> GIVEN DATA

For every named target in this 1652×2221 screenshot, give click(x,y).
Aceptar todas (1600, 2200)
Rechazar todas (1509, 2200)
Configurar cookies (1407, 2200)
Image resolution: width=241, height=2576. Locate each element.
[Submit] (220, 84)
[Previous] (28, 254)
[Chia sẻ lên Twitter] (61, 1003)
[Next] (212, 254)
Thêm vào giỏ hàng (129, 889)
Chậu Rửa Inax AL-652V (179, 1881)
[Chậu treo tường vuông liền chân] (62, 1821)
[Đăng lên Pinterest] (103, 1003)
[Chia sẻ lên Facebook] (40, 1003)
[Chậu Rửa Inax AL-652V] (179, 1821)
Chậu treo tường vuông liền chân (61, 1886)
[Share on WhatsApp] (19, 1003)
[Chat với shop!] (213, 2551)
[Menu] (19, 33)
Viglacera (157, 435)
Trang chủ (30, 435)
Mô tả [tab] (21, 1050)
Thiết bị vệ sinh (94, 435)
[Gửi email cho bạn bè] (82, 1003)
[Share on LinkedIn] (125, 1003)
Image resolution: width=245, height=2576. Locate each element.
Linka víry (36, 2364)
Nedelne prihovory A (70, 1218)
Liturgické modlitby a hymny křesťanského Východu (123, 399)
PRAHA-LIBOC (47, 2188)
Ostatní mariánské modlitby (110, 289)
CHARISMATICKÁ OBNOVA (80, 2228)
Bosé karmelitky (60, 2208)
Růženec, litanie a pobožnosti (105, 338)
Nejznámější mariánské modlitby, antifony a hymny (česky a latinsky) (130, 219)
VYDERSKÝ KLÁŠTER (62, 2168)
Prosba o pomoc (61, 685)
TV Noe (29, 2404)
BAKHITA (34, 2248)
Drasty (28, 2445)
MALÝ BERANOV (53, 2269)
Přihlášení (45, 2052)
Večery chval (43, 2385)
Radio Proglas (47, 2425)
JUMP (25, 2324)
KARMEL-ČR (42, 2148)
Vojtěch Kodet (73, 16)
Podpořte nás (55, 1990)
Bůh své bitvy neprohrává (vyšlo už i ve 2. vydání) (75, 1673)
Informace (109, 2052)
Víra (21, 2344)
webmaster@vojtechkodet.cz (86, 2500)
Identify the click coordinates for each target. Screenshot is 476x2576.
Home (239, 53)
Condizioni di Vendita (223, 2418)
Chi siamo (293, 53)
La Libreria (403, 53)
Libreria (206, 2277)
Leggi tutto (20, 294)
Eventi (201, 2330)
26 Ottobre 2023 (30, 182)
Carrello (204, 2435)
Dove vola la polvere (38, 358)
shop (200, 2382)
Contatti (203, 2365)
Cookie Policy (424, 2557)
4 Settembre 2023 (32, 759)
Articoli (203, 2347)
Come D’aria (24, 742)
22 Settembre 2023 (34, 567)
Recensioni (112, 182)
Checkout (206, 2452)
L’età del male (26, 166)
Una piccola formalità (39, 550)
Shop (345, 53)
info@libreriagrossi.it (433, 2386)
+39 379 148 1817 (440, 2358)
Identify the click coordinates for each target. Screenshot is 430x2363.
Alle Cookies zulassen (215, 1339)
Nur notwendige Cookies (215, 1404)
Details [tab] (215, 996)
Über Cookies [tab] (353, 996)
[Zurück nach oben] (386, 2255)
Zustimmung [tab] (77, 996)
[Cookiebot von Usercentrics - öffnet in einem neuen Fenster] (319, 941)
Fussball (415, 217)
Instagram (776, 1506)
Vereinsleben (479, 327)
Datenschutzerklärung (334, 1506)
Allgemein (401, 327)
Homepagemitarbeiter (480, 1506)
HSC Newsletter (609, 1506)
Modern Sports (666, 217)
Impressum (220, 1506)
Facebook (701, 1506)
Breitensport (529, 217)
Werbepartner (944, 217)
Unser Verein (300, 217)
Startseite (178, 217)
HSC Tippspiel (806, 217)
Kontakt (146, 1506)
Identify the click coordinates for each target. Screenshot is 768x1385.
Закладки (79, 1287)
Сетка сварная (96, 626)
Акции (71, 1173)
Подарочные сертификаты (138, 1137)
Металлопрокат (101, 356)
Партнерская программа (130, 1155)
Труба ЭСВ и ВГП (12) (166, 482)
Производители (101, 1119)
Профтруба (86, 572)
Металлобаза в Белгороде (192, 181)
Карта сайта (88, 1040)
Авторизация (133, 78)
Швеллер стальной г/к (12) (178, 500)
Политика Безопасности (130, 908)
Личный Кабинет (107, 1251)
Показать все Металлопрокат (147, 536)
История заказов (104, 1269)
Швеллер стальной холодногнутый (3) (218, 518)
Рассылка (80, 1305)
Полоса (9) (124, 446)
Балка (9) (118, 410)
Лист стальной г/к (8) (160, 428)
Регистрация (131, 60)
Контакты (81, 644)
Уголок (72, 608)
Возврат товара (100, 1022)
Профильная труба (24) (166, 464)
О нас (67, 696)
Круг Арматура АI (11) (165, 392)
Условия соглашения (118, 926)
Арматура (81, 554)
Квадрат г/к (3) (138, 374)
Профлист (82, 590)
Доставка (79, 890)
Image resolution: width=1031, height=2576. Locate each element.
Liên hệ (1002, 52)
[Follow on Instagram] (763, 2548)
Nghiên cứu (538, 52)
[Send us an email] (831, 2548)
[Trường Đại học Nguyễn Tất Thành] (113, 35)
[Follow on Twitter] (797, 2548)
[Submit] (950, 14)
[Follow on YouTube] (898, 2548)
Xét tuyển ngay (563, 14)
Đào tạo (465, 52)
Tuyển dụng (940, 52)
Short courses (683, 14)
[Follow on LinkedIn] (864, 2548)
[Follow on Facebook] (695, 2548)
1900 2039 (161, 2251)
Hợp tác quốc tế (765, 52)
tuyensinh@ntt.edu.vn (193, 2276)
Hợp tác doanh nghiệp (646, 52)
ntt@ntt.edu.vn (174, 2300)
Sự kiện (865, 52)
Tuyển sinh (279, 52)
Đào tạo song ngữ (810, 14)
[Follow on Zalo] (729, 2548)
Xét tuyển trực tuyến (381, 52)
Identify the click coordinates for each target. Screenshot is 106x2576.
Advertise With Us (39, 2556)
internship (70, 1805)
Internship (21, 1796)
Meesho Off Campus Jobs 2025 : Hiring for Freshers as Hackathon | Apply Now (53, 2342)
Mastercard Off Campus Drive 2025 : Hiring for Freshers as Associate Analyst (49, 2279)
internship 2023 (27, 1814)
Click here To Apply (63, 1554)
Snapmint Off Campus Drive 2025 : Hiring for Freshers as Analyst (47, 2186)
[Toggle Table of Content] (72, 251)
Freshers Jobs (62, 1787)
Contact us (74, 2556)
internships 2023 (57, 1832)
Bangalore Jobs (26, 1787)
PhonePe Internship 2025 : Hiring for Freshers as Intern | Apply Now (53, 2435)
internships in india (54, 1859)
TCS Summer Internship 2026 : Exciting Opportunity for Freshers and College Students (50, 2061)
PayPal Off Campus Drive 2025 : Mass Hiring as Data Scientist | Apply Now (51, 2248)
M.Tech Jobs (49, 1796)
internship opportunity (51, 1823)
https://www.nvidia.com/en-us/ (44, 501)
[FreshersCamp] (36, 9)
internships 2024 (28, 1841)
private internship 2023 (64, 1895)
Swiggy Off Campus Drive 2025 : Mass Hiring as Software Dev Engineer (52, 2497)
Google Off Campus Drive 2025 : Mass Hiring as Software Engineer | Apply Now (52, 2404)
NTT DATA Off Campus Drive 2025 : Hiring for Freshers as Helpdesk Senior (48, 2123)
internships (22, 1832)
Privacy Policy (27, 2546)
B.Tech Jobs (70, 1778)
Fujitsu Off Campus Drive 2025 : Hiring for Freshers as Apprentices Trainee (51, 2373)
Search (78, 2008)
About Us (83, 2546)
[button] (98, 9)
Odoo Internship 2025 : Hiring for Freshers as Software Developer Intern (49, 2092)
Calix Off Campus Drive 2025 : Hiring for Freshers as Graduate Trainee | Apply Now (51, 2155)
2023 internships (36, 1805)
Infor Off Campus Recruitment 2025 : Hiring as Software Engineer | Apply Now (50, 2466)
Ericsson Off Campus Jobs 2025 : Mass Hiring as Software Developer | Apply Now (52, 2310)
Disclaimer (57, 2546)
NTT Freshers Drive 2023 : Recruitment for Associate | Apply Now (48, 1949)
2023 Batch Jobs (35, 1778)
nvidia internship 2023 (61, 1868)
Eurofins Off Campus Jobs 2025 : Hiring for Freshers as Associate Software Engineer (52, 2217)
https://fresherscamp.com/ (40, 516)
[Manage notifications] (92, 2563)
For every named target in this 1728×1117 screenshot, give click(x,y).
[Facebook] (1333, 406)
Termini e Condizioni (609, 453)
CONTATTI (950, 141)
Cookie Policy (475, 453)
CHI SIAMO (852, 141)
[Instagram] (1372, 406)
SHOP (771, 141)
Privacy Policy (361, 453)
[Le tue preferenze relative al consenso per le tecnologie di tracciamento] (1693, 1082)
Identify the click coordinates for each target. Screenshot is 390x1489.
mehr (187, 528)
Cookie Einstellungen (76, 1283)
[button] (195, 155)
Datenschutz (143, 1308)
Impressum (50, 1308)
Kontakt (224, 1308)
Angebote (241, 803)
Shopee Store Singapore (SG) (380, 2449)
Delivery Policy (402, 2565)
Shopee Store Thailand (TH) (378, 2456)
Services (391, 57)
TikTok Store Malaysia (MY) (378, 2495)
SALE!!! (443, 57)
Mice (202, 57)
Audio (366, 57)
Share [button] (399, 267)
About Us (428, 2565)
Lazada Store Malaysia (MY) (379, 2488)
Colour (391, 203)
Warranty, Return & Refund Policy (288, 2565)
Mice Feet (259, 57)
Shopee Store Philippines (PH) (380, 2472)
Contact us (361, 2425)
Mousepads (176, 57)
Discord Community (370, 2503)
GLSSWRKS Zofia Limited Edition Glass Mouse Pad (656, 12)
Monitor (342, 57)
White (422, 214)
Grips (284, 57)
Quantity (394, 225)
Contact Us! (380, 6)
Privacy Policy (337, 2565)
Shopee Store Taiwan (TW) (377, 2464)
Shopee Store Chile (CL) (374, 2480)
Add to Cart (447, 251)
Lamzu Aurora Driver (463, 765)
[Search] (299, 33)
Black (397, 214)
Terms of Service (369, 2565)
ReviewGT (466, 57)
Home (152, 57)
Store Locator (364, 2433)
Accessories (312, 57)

> WHAT TO PRODUCE
Select all lines with the word "resolution" from the entries above.

> SOLUTION
Image resolution: width=241, height=2576. Locate each element.
Image resolution: width=245, height=2576. Locate each element.
Image resolution: width=1031, height=2576. Locate each element.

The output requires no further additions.